### DIRECTIVE 1:
Answer these questions using the legal malpractice opinion:
(a) Which Manchester law firm is named as a defendant?
(b) Which case does the court cite for its description of the elements of legal malpractice liability?
(c) What three basic elements of negligence must a legal malpractice plaintiff plead to withstand a motion to dismiss?
### DIRECTIVE 2:
Carry on the legal malpractice opinion from its last sentence.

··· DOCUMENT EXCERPT

136 N.H. 178 | N.H. | 1992
This is a legal malpractice action. The plaintiff, Bruce P. Witte, appeals the Superior Court’s (Hampsey, J.) decision granting the defendants’ motion to dismiss his suit for failure to state a claim upon which relief may be based. The defendants are Wiggin & Nourie, a Manchester law firm, and Wilfred J. Desmarais, one of its partners. Witte makes several allegations of negligence, while the defendants argue, among other things, that Witte’s claims of damages are too speculative to support a cause of action. We hold that, as to one of Witte’s allegations, his claims of damages are not too speculative, and therefore reverse and remand for further proceedings.
Witte is no stranger to the State and federal courts; his domestic relations have been the fount from which much litigation has sprung. See, e.g., Witte v. Justices of New Hampshire Superior Court, 831 F.2d 362 (1st Cir. 1987); Christy & Tessier v. Witte, 126 N.H. 702, 495 A.2d 1291 (1985); Witte v. Witte, No. 83-184 (N.H.; June 2, 1983). This most recent foray alleges malpractice stemming from the defendants’ handling of Witte’s divorce ten years ago. In his writ, Witte alleges:
“[T]he defendants were negligent in providing professional legal services to the plaintiff during their representation of him before the Hillsborough County Superior Court in the case of Witte v. Witte, #M-82-579. The defendants owed the plaintiff a duty of care and competent representation and breached that duty as further set out in the attached schedule A, said breach being the direct, legal and proximate cause of significant damage to the plaintiff, both monetarily and emotionally.”
Schedule A sets forth several specific allegations of negligence; we will list them seriatim as we discuss the merits of Witte’s appeal below.
On a motion to dismiss, of course, the plaintiff’s writ must be assessed in light of the law governing the tort or violation alleged—here, legal malpractice. In North Bay Council, Inc. v. Bruckner, 131 N.H. 538, 563 A.2d 428 (1989), we described this tort as follows:
“The elements of liability in a legal malpractice action . . . require demonstration of a relationship, as of client and attorney, upon the latter of whom the law imposes a duty to exercise care, skill and knowledge in providing legal services to the client; a breach of that duty; and a connection of legally recognized causation between the breach and resulting harm to the client. The malpractice plaintiff’s burden in proving liability is thus essentially the same as any negligence plaintiff’s burden to prove facts upon which the law imposes a duty of care, breach of that duty, and so-called proximate causation of harm.”
Id. at 542, 563 A.2d at 430 (citations omitted). Thus, in order to withstand a motion to dismiss, a legal malpractice plaintiff must adequately plead the three basic elements of negligence: duty, breach, and causation of damages. The first element, duty, is adequately pleaded by alleging an attorney-client relationship, see Fairhaven Textile v. Sheehan, Phinney, et al., 695 F. Supp. 71, 73 (D.N.H. 1988), and does not appear to be a matter of dispute here.

······
··· LISTING

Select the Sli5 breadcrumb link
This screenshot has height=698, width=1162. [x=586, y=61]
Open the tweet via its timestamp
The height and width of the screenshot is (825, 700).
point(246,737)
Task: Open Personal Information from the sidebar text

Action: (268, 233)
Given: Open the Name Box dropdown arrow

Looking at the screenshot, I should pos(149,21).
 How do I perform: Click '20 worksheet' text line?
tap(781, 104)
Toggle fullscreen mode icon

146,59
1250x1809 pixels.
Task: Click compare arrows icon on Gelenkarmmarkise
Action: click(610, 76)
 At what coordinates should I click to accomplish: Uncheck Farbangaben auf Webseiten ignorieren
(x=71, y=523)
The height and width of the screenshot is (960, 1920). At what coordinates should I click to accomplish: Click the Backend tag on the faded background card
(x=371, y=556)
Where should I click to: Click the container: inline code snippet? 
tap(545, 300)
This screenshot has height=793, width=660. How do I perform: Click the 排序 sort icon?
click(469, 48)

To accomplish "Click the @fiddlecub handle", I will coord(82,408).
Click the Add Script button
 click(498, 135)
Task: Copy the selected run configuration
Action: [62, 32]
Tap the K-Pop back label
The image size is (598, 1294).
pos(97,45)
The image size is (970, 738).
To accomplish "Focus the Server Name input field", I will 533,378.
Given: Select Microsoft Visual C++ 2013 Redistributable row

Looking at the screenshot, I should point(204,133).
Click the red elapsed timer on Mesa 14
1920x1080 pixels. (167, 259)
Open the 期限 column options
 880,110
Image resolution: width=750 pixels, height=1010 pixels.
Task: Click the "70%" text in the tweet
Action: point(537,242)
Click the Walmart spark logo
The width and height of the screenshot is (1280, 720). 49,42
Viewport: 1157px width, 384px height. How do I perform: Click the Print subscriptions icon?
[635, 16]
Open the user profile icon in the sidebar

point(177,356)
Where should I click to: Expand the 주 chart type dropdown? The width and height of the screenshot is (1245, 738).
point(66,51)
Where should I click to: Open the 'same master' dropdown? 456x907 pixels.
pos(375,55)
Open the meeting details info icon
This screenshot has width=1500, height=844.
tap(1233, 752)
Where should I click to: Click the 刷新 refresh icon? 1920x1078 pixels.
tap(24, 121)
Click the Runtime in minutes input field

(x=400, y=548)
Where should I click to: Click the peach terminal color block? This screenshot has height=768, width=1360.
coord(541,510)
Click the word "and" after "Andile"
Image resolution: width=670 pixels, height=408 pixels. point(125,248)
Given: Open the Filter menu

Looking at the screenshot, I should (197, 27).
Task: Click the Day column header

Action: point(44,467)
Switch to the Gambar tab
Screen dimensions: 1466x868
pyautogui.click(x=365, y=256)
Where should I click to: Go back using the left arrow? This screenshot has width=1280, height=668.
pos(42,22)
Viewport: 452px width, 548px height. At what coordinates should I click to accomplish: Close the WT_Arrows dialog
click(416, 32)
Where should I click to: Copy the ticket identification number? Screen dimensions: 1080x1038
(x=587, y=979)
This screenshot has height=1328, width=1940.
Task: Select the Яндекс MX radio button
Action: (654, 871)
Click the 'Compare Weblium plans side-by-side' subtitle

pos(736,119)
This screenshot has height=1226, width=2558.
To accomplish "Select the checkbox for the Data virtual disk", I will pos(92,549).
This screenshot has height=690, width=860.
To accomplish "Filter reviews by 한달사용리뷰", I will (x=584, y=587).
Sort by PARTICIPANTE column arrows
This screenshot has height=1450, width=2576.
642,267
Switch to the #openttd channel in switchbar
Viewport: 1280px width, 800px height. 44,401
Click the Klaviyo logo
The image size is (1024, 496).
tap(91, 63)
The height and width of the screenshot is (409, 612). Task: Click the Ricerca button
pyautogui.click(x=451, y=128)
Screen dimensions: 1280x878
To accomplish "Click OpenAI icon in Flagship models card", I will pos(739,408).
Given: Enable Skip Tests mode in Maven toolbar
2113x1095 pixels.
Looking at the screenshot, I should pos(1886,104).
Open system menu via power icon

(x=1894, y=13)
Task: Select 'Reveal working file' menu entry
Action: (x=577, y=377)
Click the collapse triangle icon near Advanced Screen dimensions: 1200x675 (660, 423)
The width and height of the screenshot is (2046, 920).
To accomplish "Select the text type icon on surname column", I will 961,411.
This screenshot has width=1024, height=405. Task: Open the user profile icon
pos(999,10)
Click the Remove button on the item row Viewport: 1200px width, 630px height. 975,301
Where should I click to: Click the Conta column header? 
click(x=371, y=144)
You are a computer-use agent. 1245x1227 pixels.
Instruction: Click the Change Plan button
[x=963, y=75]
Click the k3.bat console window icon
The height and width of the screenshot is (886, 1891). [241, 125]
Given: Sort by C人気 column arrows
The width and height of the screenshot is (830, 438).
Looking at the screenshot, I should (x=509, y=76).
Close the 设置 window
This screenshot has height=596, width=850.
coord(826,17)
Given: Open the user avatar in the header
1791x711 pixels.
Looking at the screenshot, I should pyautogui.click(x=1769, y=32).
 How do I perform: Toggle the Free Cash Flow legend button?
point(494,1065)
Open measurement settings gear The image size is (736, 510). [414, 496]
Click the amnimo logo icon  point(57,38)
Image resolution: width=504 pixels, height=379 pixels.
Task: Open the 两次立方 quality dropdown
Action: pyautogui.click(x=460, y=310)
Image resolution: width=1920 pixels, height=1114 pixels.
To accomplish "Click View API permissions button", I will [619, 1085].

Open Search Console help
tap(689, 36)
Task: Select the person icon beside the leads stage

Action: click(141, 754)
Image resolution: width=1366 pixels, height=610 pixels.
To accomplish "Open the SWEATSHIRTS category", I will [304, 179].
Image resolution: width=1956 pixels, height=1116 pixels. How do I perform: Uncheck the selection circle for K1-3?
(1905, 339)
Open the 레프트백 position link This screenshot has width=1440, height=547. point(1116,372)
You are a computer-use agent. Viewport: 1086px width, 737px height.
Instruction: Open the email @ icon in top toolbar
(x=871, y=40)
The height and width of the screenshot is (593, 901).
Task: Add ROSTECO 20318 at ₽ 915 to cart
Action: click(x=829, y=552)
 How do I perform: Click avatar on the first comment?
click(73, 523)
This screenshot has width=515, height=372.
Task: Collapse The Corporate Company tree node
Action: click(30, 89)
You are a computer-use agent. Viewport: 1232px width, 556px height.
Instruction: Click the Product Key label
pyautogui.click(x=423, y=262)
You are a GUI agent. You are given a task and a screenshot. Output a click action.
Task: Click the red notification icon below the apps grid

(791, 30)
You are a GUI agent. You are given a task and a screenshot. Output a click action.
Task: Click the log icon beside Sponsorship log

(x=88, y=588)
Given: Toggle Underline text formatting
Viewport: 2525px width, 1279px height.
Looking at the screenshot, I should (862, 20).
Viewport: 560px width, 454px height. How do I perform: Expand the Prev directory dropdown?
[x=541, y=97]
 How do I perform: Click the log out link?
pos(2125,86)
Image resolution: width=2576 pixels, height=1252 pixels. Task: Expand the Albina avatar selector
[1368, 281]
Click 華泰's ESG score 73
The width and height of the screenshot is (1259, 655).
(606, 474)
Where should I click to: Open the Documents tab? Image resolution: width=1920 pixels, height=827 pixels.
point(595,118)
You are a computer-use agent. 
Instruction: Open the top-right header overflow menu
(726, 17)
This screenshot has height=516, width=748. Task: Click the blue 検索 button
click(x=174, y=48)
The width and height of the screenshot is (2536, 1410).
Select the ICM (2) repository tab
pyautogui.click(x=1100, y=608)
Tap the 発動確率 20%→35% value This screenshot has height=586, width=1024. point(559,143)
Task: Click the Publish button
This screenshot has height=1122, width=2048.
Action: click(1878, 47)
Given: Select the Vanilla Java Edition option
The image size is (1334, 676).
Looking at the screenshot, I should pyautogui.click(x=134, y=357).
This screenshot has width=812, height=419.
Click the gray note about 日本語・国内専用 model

······

### ANSWER 1:
(a) Wiggin & Nourie
(b) North Bay Council, Inc. v. Bruckner, 131 N.H. 538, 563 A.2d 428 (1989)
(c) Duty, breach, and causation of damages

### ANSWER 2:
We turn now to Witte’s several allegations of malpractice and determine whether they do in fact state a claim upon which relief could be based. First, we address Witte’s allegation in his brief that the defendants
“intentionally [led] the plaintiff to believe he would be represented by a renowned partner of the firm, whose services the plaintiff expressly requested and paid to retain, only to*183 later inform the plaintiff, at a point in the case when it was impractical to retain new counsel, that the attorney would not be available to try the case after all.”
Although Witte’s brief insinuates that the defendants deliberately misled him and made him the victim of a “bait and switch,” we must base our review of the trial court’s order on Witte’s pleadings below, not on his appellate arguments. See Collectramatic, 127 N.H. at 320, 499 A.2d at 1000. The writ itself states:
“2. Dr. Witte expressly retained the services of L. Jonathan Ross, Esquire of the defendant law firm, Wiggin & Nourie, to represent him in [his divorce] matter.
3. During the pre-trial phase of that litigation Dr. Witte was informed by agents of Wiggin & Nourie that the defendant, Wilfred J. Desmarais, Esquire, would be preparing the case for Mr. Ross, but that Mr. Ross would be available to actually present the case at trial.
4. Shortly before the matter was scheduled for a hearing on the merits, Dr. Witte was informed that Mr. Ross would not be available to try his case and that he was free to seek alternative, and possibly more economical, legal representation should he so choose.
5. At that late stage in the matter the plaintiff felt compelled to continue to retain the services of Wiggin & Nourie and was actually represented through the hearing on the merits by the defendant, Wilfred J. Desmarais, Esquire, of that firm.”
According to the defendants, Jonathan Ross was unable to handle Witte’s case due to illness.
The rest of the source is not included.